Archived article

Please note that tax, investment, pension and ISA rules can change and the information and any views contained in this article may now be inaccurate.

We compare returns over a 25-year period and the answer may come as a surprise
Thursday 14 Sep 2023 Author: Martin Gamble

For nervous investors worried about the volatility of stock markets, investing in housing may seem like a safer, less bumpy alternative, but the facts don’t support this seemingly popular view.

Duncan Lamont, head of strategic research at Schroders, says investing in global stocks has been the superior strategy whether you look back over the last five, 10, 15, 20 or 30 years.

For example, £100,000 worth of UK property purchased 25 years ago would have been valued at £454,000 on average in December 2022 based on Land Registry and Refinitiv data, while the same amount invested in global stocks (ignoring any costs) would have been worth around £631,000.

These figures mask significant regional variations with London property worth around £580,000 and Scotland at the other end of the spectrum, worth £407,000. It is also worth reminding readers that the housing data exclude costs of ownership such as maintenance, repairs, insurance or taxes.

In short, stocks have historically provided better financial returns than houses.

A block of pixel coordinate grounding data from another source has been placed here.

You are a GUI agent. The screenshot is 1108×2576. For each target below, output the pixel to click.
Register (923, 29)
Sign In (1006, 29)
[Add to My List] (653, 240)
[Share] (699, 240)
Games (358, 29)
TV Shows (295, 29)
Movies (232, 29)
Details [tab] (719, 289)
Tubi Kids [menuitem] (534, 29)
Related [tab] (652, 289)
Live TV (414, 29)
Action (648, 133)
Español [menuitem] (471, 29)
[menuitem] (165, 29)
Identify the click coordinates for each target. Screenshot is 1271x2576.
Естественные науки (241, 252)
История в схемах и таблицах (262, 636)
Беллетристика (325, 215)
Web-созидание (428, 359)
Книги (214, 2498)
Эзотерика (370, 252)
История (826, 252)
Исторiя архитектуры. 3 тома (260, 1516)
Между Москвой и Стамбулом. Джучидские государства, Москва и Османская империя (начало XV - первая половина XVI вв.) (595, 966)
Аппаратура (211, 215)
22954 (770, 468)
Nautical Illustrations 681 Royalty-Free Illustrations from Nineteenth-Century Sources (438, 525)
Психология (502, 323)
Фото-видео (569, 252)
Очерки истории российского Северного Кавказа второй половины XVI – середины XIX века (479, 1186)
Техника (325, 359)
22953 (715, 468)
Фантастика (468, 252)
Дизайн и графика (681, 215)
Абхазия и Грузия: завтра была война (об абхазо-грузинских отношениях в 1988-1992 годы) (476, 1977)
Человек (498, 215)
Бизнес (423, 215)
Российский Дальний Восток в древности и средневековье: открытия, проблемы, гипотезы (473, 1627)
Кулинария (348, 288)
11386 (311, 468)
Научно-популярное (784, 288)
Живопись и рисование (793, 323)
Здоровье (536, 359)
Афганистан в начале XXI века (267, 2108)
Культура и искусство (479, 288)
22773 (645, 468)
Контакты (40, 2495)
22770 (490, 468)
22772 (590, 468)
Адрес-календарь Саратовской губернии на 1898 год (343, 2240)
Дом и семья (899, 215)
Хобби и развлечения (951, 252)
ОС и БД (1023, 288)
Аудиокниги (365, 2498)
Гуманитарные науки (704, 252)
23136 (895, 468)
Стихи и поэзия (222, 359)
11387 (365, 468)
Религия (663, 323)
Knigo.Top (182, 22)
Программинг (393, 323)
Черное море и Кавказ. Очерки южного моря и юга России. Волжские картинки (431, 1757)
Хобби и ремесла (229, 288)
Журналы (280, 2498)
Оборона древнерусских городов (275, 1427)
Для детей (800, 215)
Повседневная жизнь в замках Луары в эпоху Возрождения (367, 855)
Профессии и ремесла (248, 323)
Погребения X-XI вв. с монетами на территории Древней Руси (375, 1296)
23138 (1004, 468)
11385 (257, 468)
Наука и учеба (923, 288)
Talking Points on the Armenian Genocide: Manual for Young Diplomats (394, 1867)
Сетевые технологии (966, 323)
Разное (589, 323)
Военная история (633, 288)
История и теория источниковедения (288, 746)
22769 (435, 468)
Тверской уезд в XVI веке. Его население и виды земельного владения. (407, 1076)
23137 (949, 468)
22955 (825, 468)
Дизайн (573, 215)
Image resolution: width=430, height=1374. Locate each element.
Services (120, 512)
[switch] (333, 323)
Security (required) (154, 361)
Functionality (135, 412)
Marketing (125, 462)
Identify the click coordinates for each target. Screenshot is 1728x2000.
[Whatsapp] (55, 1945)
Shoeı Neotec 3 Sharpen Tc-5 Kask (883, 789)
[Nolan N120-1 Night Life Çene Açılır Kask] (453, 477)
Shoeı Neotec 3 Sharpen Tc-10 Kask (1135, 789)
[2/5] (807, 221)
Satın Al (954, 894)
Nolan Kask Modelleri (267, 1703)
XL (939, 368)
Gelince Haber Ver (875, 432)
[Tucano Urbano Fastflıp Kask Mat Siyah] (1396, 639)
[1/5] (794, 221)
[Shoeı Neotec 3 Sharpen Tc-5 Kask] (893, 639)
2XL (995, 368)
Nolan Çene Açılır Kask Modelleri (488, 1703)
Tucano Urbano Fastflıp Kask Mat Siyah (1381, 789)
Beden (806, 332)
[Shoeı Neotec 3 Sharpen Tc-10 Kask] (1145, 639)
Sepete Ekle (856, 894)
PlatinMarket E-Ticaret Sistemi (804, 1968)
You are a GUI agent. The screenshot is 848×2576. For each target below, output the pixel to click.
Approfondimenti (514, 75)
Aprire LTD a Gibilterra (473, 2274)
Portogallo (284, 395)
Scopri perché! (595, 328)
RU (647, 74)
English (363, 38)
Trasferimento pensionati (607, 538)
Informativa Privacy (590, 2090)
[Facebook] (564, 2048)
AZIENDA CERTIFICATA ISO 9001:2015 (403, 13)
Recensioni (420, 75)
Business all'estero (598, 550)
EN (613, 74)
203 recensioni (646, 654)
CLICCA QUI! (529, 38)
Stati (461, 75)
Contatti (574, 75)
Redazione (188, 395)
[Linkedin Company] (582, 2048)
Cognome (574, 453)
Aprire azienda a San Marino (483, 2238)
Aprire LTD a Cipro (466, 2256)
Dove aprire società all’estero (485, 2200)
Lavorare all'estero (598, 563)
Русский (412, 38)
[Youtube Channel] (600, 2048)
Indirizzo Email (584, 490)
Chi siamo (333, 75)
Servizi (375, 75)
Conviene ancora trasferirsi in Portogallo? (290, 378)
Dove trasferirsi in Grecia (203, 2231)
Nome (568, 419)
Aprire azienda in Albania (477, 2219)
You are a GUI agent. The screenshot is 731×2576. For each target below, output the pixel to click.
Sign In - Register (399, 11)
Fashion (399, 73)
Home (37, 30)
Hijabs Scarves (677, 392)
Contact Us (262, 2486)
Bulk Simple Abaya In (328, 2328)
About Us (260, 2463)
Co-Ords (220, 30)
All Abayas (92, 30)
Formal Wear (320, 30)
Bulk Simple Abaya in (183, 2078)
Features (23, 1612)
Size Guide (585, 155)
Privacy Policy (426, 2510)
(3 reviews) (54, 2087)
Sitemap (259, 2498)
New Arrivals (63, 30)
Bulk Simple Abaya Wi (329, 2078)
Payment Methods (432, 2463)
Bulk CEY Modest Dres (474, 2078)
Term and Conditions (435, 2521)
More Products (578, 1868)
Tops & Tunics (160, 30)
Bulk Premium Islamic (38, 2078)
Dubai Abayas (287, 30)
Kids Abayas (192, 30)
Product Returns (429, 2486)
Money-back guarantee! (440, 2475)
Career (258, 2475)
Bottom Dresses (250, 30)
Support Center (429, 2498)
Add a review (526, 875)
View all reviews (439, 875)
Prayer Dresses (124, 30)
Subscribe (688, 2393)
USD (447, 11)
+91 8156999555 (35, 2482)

Investing in stocks via tax sheltered accounts such as ISAs and SIPPs (self-invested personal pensions) adds to their relative attraction.

That said, one cannot say with certainty that a pension will continue to do better than property as investments can fall as well as rise in value. There are also looming challenges for the housing market which suggests property may not perform as well as it has done over the last 25 years.

WHAT WE CAN LEARN FROM HISTORY

It is sometimes blindly stated that house prices tend to always rise in the long run, but the historical record suggests that isn’t the case. For example, between 1845 and 1911 UK house prices fell 23%.

Over the same period average household earnings almost doubled (+90%) which resulted in the average house price to income ratio falling from over 12 times to around two times in the early part of the twentieth century.

The cult of house ownership didn’t really take hold until the second half of the twentieth century with ownership rates steadily rising from around 20% to a peak of 70% in 2000.

Meanwhile, the ratio of house prices to average earnings rose to the current 9 times based on data as of 30 November 2022.

A working paper by the Bank of England published in December 2019 argued a big contributing factor behind the rise in average house prices to average earnings between 1985 and 2018 was ‘a sustained, dramatic, and consistently unexpected, decline in real interest rates as measured by the yield on medium-term index-linked gilts.’

In other words, lower interest rates allowed borrowers to take on more debt without increasing its relative affordability. But the central bank warned that an ‘unexpected and persistent increase’ in the medium-term real interest rate of 1 percentage point from its level at the end of 2018 could ultimately cause up to a 20% fall in real house prices over the following years.

Mortgage interest costs have ballooned in the past few years as central bank rates shot up. The Bank of England data for July 2023 shows the average interest rate on new mortgages rose to 4.66%, the highest since 2008. Meanwhile, mortgage approvals fell 20% year-on-year, more than economists were expecting.


My home is my pension

People often think of their home as their pension. They believe it will go up in value enough so they can sell it at retirement and live off the proceeds. What is often forgotten is the need to still have a roof over their heads for the rest of their life.

That means either using some of the sale proceeds to buy another home, potentially downsizing, or renting which means a steady outflow of cash.


COULD HOUSING SEE A REDUX OF THE 1850s?

Lamont at Schroders identifies three important factors which led to houses becoming more affordable relative to incomes in the 1850s. Increasing supply was a major factor with the housing stock doubling to 8.9 million.

Making smaller houses such as terraced homes instead of detached ones was also a key driver while homes in all categories fell in average plot size.

Lastly, average earnings grew 90% over the period – when combined with falling house prices this led to a dramatic fall in the ratio of house prices to incomes, making a house purchase easier to finance.

Putting rising interest rates to one side for a second, could the same dynamics play out over the next few decades and drive down the ratio of house prices to earnings? The recent government record doesn’t look promising.

In 2019 the Conservatives set a target to build 300,000 new homes a year by the mid-2020s but last year only 233,000 homes were built.

For reference in the 1960s around 350,000 new homes a year were supplied. Today’s equivalent of the smaller dwellings of the 1850s is the government’s focus on building affordable housing, but the supply has been lower than envisaged.

Meanwhile, the cost-of-living crisis and sky-high inflation has reduced real incomes. In short, solving the undersupply of new housing remains a thorny problem.